DATA LISTING Block Start
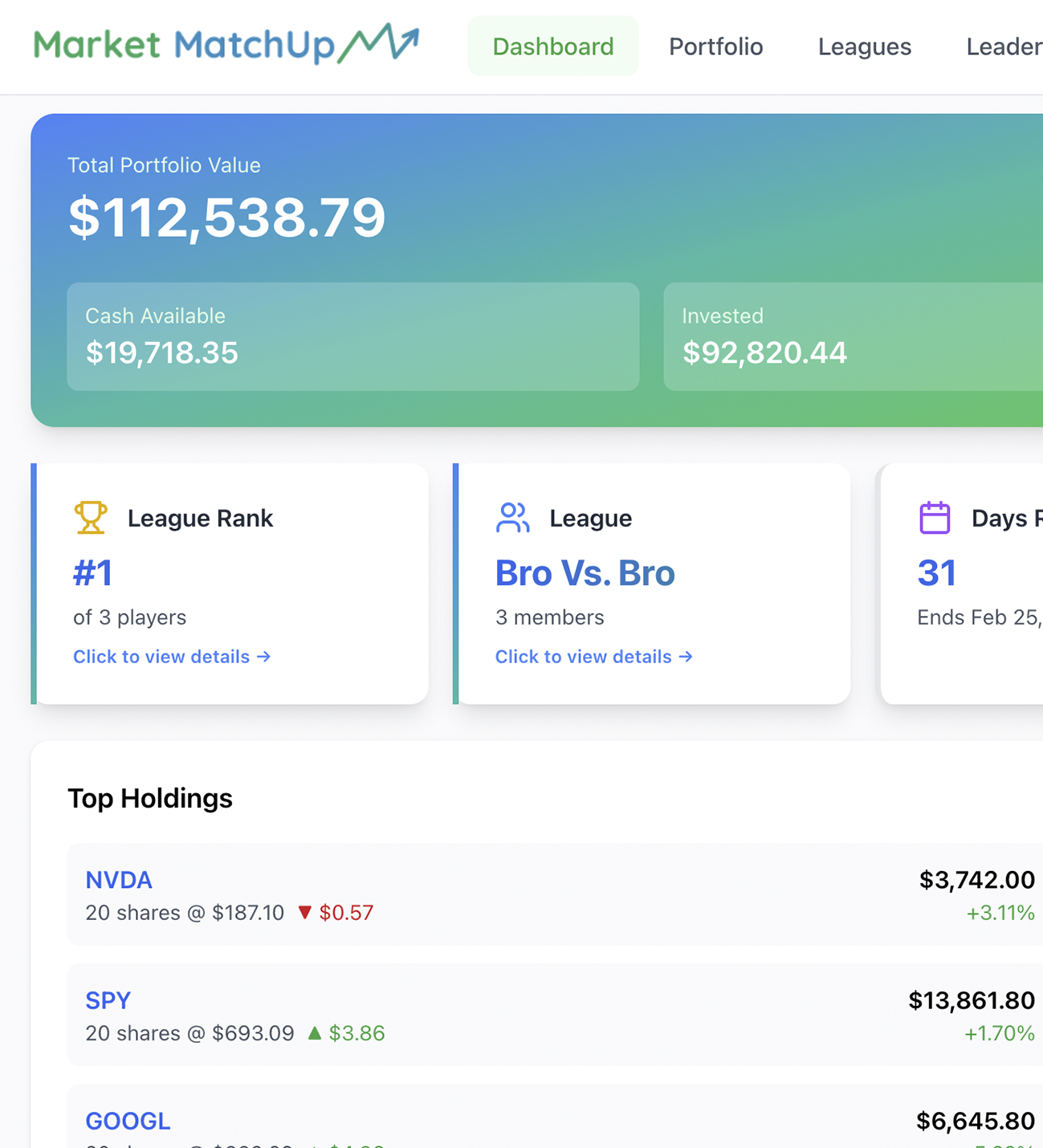
Task: Open the Leagues tab
Action: point(864,46)
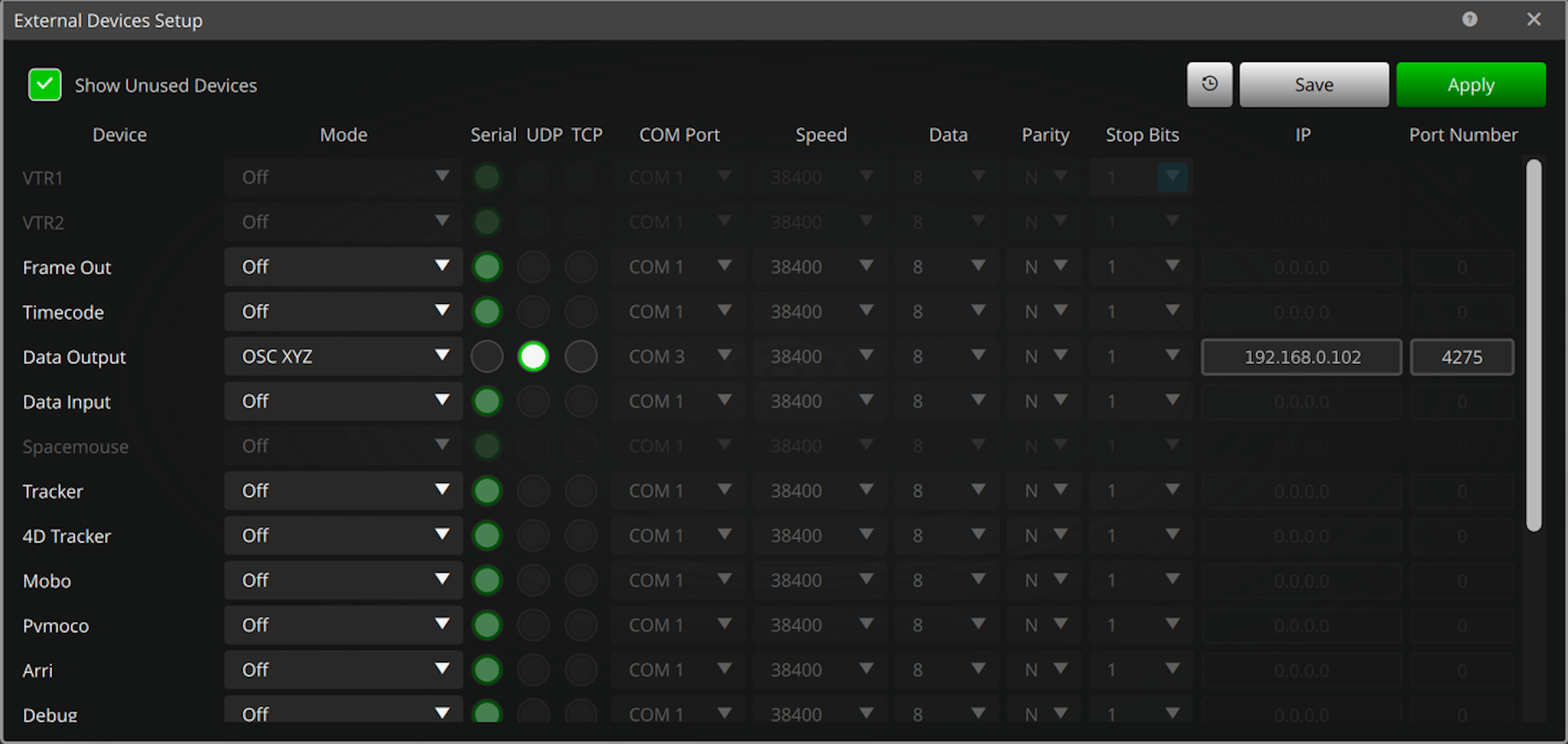The image size is (1568, 744).
Task: Expand the Timecode Speed dropdown
Action: [821, 312]
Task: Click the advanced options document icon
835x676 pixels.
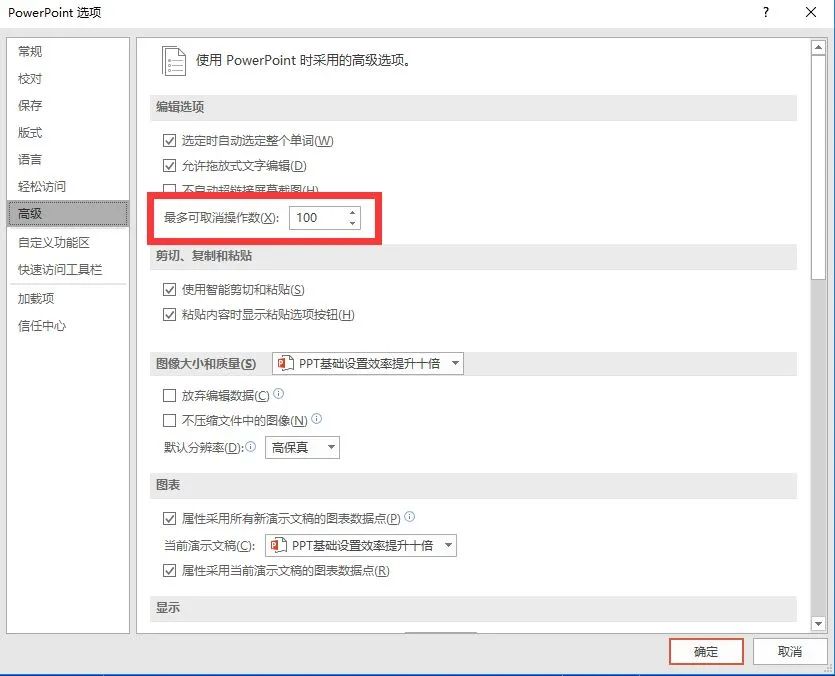Action: pyautogui.click(x=174, y=61)
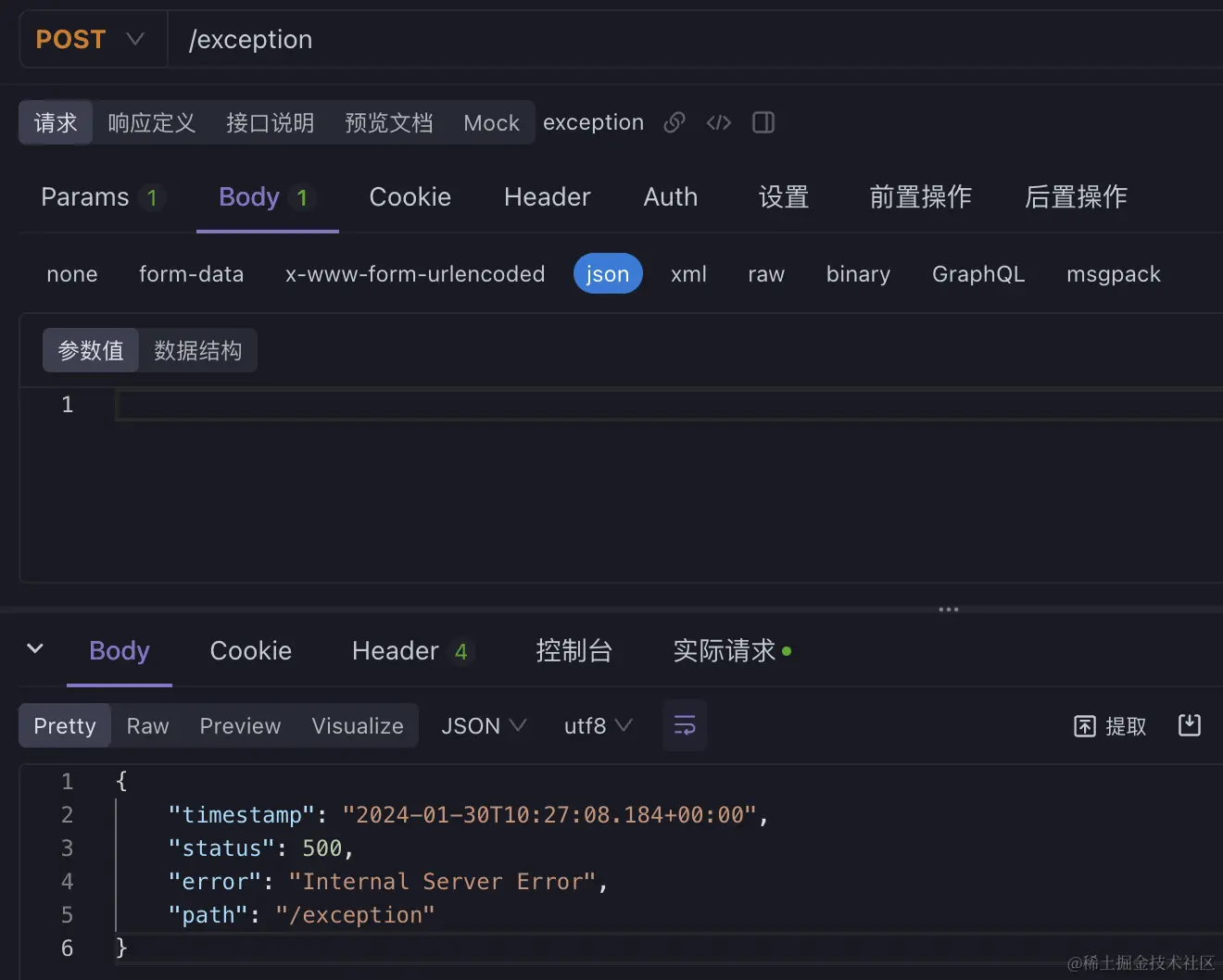Select the Mock tab
This screenshot has width=1223, height=980.
pos(491,122)
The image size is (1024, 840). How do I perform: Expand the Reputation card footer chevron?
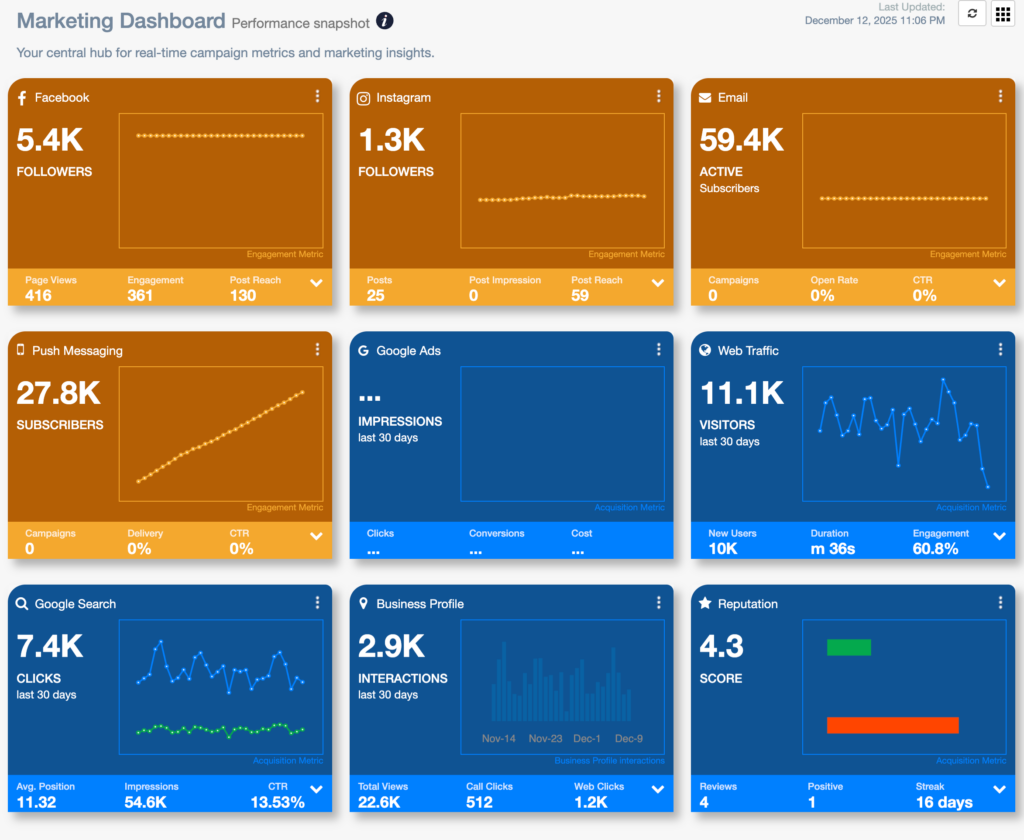click(x=1000, y=790)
DATA LISTING Block End
In the data, the line that contains "Task: Click the" begins the part to write out; restate it and each line after it word for word through the end, with no pictures.

* RESPONSE AREA:
Task: Click the advanced options document icon
835x676 pixels.
Action: pyautogui.click(x=174, y=61)
Select the Mock tab
This screenshot has width=1223, height=980.
pos(491,122)
The image size is (1024, 840). How do I perform: Expand the Reputation card footer chevron?
click(x=1000, y=790)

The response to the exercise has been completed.